Chest X-rays are among the most used diagnostic methods worldwide. However, interpreting
these images remains a complex and time-consuming task. This paper addresses the challenge
of automated chest X-ray report generation by leveraging recent advances in vision-language
models (VLMs). We propose a framework that integrates prompt-guided supervision and bias
mitigation techniques into a finetuned VLM (BLIP) to enhance both the accuracy and trustworthiness of generated medical reports.We investigate methods to enhance text coherence
and mitigate shortcut bias in VLMs using pathological prompts, without relying on architecture modifications or multi-objective training, two points of view that have been largely overlooked in existing literature. We use pathology labels as natural language prompts to guide the model and strengthen the model’s robustness through curriculum learning to introduce
controlled label noise during training. To address shortcut learning, where spurious visualtextual correlations (e.g., support devices) can mislead the model, we introduce a multi-modal bias mitigation strategy, combining visual artifact removal using a generative diffusion model with corresponding text modification via a large language model, encouraging more causally
grounded representations. We train and evaluate our approach on the newly released CheXpert Plus dataset, demonstrating improvements in report quality and robustness.

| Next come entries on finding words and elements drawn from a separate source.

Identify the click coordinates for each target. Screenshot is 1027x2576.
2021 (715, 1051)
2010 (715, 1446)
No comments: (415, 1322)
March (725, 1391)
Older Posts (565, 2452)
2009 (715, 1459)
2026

Up to a 63% increase is achieved across different evaluation metrics on the test set. Furthermore, our multimodal shortcut bias mitigation method improves clinical coherency of the generated reports,
while shifting the focus of the model towards more relevant regions in the image. Our findings contribute to the development of safer and more trustworthy AI systems in radiology, offering a scalable strategy for enhancing vision-language models.